The average starting weight was 75 kilograms (165 pounds) — overweight, but not obese. The dieters lost about 10 kilograms (22 pounds), or 13.3 percent, on the program.
Weight Watchers is a method that restricts calories using a point system so that dieters lose a maximum of 1 kilogram (2 pounds) a week. Daily points are spent by eating and earned through exercise. Dieters are weighed during regular support group meetings, where tips and experiences are shared.
Five years later, most of the dieters had regained 5 kilograms (11 pounds), or half their original weight loss.
Half of them still weighed 5 percent less than they had when they had entered Weight Watchers. Only a small fraction of dieters in studies based at universities or hospitals achieve that.
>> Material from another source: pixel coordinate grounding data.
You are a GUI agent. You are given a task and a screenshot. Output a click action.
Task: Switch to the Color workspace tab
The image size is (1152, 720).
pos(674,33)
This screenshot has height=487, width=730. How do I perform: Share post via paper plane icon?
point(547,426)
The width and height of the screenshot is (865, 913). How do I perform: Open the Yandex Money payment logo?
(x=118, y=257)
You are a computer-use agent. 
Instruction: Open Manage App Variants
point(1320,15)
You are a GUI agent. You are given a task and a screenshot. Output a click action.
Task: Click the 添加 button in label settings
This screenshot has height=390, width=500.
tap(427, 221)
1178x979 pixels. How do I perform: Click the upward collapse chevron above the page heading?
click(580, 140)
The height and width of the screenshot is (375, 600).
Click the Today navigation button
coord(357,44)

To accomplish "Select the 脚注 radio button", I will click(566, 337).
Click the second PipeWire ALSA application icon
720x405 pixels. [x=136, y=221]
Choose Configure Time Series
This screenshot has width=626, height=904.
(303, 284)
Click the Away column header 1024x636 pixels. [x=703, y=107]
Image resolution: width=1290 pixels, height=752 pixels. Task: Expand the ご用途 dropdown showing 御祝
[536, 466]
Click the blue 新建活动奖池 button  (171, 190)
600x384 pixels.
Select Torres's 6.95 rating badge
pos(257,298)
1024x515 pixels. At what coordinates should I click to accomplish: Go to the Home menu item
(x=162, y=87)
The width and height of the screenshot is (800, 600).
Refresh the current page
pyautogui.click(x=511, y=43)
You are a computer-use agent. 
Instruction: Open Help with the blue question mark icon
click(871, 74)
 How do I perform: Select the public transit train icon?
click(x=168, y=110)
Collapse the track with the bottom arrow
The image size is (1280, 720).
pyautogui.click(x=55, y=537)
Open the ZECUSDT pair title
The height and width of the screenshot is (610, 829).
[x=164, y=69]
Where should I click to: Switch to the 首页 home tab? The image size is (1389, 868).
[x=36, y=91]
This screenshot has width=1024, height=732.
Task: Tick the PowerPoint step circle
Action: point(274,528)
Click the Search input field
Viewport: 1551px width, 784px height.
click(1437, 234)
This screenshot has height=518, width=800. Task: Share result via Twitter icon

"This is impressive," said Dr. Pierre Lefebvre, emeritus professor of medicine at Liege University in Belgium, who was not connected to the study nor to Weight Watchers.
"Treating overweight and obesity is a very difficult task and every means to achieve the goal is good," he said. "Drugs do not work regularly; drugs have side effects. Exercise is not easy."
"Motivation is very important. Weight Watchers is part of behavioral management of a serious condition and they do it very very well," said Lefebvre, president of the International Diabetes Federation. "It has a place."
Andrew Prentice, an obesity expert from the London School of Hygiene and Tropical Medicine in London, agreed that the results shown in the study are enough to seriously improve health.
"Most of these patients would have gained weight in those five years," said Prentice, who was not connected with the research. "Even if we just stop them gaining weight, that would be success."
Though the success rate seemed better in the Weight Watchers study than in studies run by hospitals or universities, the results cannot be directly compared.
Only successful dieters were included in the Weight Watchers study. Hospital-based studies also usually involve people who are much fatter and who have more severe eating and emotional problems, said lead investigator Dr. Michael Lowe, a clinical psychologist at Drexel University in Philadelphia.
Lowe suggested his findings indicate it may be harder for obese people to maintain weight loss than it is for people who are merely overweight.